In which Dutch province do people travel the most?

Quarto
R
Academia
Published

September 14, 2024

Hello dear readers, I hope everything is well with you and welcome back for another post on my site. Today I would like to continue the little exercise I started last time where I played a bit using some Dutch data related to the different provinces of the country to make some comparisons between them. Again, I apologise to my readers who are looking forward to some more health economics topic, but I really want to continue the previous topic with some additional fun examples.

What I am focussing today is still about using some Dutch-province level data, this time taken directly from the CBS website and related to the average number of travels per person per year. My basic idea is very simple. Which province has the largest average number of travels per year? and can we also identify some temporal trend? in order to answer this question I have taken from the above link information about the average number of travels per person per year for each of the \(12\) provinces of the Netherlands over a period of \(6\) years, between 2018 and 2023.
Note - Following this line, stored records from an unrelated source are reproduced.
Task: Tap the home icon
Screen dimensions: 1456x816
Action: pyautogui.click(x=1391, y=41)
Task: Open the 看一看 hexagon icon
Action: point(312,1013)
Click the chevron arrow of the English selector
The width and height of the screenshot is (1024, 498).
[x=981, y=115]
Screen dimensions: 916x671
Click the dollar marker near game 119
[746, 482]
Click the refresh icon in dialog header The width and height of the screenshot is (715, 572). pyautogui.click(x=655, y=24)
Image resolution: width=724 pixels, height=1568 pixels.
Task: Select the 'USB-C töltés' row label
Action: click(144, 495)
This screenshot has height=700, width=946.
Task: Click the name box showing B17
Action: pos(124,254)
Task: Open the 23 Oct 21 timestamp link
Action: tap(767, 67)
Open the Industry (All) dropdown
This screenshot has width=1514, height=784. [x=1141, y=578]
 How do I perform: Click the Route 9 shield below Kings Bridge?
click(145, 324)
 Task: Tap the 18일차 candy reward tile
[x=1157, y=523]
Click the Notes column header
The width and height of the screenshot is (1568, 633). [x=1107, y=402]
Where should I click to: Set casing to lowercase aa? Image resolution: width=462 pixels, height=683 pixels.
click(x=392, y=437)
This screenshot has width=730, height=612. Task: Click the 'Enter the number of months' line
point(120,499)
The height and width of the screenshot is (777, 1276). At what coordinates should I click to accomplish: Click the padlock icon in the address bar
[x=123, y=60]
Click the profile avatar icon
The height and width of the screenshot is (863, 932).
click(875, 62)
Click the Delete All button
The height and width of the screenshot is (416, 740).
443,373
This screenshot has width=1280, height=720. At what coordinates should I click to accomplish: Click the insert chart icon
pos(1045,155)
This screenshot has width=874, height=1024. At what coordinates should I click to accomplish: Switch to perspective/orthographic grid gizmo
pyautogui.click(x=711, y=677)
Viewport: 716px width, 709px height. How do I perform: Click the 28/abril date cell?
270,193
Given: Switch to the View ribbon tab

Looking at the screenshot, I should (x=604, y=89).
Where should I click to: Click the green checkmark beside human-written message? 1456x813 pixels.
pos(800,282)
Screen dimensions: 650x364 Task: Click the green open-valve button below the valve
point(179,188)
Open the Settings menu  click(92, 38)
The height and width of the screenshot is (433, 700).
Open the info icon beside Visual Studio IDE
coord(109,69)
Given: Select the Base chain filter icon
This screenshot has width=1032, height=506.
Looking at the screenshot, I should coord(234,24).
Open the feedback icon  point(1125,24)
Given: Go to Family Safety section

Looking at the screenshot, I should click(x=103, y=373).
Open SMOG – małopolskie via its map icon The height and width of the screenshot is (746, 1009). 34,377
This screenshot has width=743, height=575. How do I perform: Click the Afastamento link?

As usual, let’s start by drawing a map of the country divided into provinces:

library(tmap)
tmap_mode("plot")
data(NLD_prov)
tm_shape(NLD_prov) +
  tm_borders(lwd=2) + 
  tm_fill("name") + 
  tm_format("NLD", title="Dutch provinces", bg.color="white")

Next, let’s download the CBS data we are interested as a .csv file, import it into R and let’s explore the data.

NLD_prov_travel <- read.csv("per_person__travel_modes__travel_purpose_16092024_155133.csv", header = T, sep = ";")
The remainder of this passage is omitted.